(begin)

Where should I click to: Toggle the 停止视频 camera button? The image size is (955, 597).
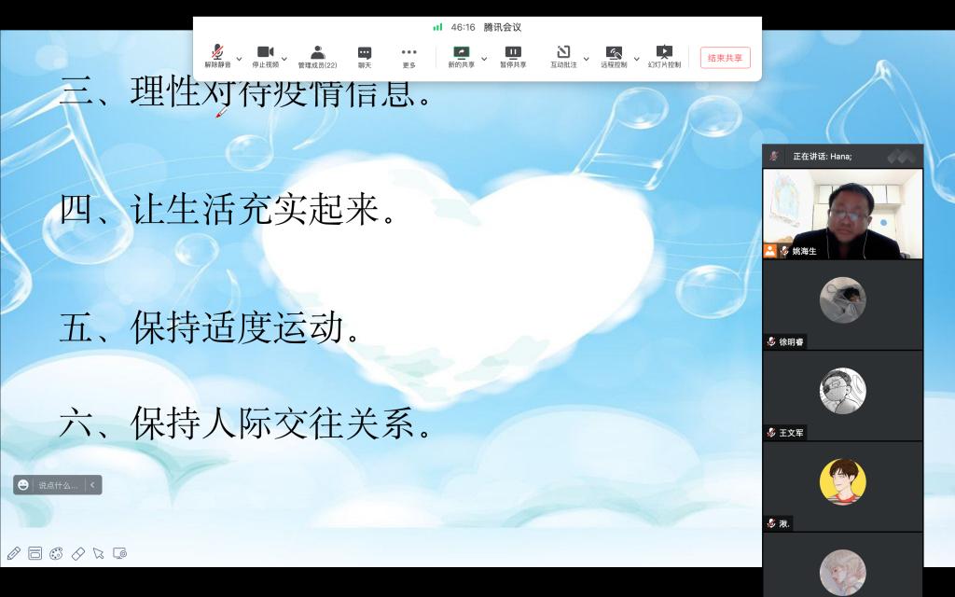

(end)
(begin)

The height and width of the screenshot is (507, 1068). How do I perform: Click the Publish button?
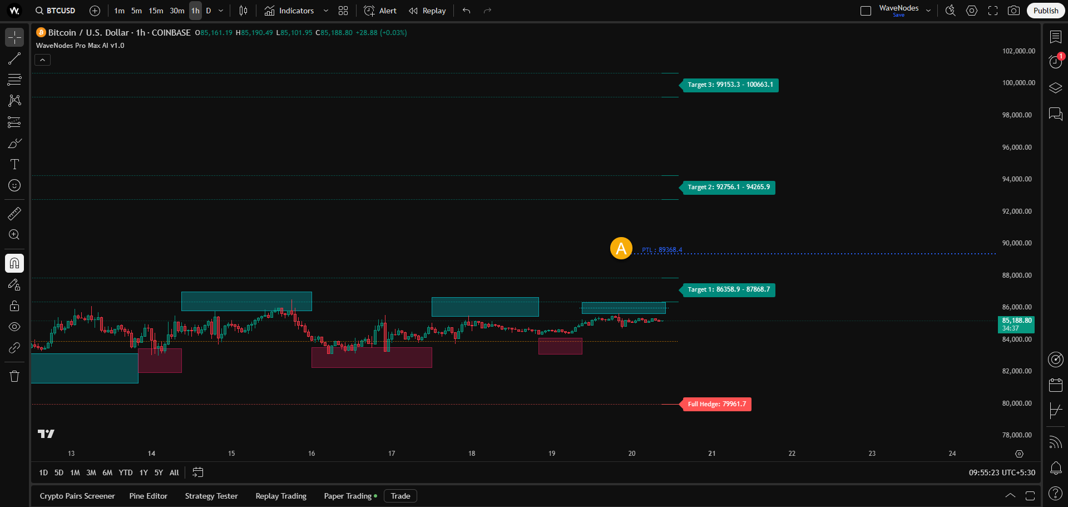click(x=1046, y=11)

(end)
(begin)

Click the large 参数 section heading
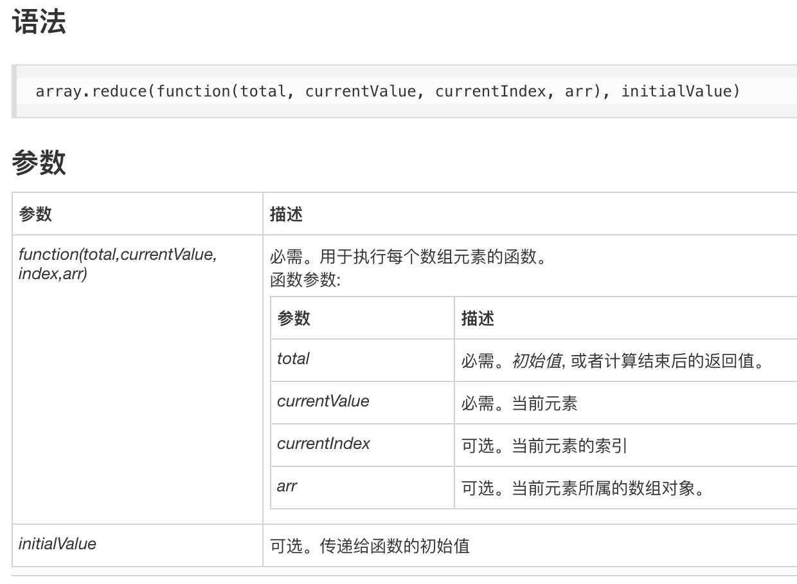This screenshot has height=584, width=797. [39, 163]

(end)

_Work to do_. List each line above that contains the word "button", copying every such line in full. Case counts.

_Task solution_.
Where should I click to: Toggle the 停止视频 camera button? The image size is (955, 597).
The height and width of the screenshot is (507, 1068). How do I perform: Click the Publish button?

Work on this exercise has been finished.